Force-Field Induced Bias in the Structure of Aβ21–30: A Comparison of OPLS, AMBER, CHARMM, and GROMOS Force Fields
journal contributionposted on 2015-12-28, 00:00 authored by Micholas Dean Smith, J. Srinivasa Rao, Elizabeth Segelken, Luis Cruz
In this work we examine the dynamics of an intrinsically disordered protein fragment of the amyloid β, the Aβ21–30, under seven commonly used molecular dynamics force fields (OPLS-AA, CHARMM27-CMAP, AMBER99, AMBER99SB, AMBER99SB-ILDN, AMBER03, and GROMOS53A6), and three water models (TIP3P, TIP4P, and SPC/E).

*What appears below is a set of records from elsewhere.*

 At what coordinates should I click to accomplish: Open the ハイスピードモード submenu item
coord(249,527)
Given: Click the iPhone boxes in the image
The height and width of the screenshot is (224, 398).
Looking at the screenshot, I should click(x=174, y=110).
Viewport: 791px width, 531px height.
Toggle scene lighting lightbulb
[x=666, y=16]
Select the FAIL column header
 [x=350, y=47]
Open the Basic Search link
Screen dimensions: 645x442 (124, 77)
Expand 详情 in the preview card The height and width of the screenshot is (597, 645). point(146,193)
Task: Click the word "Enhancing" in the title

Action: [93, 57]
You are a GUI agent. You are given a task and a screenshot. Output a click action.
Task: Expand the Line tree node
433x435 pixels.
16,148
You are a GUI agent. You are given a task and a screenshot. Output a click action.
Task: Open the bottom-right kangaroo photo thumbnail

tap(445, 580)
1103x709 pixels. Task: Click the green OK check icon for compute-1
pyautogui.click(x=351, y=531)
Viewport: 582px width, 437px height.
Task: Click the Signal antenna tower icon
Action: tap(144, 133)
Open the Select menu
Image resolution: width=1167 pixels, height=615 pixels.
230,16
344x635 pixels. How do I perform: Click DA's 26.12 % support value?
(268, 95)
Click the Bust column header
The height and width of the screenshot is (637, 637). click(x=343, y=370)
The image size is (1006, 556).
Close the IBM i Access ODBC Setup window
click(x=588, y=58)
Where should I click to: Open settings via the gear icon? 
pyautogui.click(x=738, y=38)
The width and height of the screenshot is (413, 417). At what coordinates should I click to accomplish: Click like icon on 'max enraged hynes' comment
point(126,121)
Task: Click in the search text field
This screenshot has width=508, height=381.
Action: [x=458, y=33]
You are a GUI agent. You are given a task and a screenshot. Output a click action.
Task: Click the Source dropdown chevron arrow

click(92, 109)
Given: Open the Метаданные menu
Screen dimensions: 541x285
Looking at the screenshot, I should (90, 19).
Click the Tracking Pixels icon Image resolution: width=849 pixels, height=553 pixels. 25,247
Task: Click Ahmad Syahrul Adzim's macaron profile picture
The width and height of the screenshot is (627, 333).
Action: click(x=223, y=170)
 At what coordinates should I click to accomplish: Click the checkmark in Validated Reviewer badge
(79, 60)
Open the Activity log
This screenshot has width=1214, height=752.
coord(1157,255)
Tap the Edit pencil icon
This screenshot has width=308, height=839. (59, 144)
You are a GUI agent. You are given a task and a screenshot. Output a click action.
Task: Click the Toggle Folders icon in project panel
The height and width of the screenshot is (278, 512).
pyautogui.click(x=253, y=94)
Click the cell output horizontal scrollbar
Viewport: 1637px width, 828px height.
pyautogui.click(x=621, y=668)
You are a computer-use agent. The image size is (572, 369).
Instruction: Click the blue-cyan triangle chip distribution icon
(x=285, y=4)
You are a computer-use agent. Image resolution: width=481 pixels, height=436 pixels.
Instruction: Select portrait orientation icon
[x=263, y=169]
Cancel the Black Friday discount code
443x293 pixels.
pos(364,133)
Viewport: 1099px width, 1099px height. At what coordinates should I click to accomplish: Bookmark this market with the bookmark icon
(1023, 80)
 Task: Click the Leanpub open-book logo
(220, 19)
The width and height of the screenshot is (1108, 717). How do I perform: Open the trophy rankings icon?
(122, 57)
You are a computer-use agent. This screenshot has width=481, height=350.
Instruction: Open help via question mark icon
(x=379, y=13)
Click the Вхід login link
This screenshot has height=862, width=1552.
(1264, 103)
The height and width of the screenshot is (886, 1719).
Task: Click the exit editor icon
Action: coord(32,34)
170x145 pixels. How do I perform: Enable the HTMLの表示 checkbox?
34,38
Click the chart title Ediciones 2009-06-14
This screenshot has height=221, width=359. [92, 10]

We find that the tested force fields and water models have little effect on the measures of radii of gyration and solvent accessible surface area (SASA); however, secondary structure measures and intrapeptide hydrogen-bonding are significantly modified, with AMBER (99, 99SB, 99SB-ILDN, and 03) and CHARMM22/27 force-fields readily increasing helical content and the variety of intrapeptide hydrogen bonds. On the basis of a comparison between the population of helical and β structures found in experiments, our data suggest that force fields that suppress the formation of helical structure might be a better choice to model the Aβ21–30 peptide.